# Available records
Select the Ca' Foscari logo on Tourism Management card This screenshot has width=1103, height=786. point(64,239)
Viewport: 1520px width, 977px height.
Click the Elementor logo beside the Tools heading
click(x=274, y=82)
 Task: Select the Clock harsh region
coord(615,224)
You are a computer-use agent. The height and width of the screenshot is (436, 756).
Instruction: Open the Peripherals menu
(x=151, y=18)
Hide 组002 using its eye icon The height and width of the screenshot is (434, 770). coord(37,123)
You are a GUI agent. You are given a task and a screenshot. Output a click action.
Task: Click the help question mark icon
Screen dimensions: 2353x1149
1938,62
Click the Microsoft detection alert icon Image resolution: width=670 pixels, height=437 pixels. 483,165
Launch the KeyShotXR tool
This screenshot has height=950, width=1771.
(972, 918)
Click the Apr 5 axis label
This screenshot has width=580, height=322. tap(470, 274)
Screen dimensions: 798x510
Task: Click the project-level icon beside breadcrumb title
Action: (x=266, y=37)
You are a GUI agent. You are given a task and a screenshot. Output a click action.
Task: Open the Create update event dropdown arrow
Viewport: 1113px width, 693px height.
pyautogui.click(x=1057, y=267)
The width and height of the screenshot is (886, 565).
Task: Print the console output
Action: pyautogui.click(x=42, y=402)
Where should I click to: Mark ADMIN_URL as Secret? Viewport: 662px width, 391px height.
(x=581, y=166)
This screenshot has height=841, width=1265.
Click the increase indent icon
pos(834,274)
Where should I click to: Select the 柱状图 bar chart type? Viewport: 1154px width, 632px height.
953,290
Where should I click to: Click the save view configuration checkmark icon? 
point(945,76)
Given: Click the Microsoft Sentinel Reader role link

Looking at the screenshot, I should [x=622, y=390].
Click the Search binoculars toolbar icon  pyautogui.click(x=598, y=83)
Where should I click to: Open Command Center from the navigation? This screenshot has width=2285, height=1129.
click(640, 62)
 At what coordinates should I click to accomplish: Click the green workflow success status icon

# Exercise
Reply with the lines from the first line of the entries through the line that contains "Task: Click the help question mark icon", repeated exactly with both ends kept, and with nothing else.

# The answer
Select the Ca' Foscari logo on Tourism Management card This screenshot has width=1103, height=786. point(64,239)
Viewport: 1520px width, 977px height.
Click the Elementor logo beside the Tools heading
click(x=274, y=82)
 Task: Select the Clock harsh region
coord(615,224)
You are a computer-use agent. The height and width of the screenshot is (436, 756).
Instruction: Open the Peripherals menu
(x=151, y=18)
Hide 组002 using its eye icon The height and width of the screenshot is (434, 770). coord(37,123)
You are a GUI agent. You are given a task and a screenshot. Output a click action.
Task: Click the help question mark icon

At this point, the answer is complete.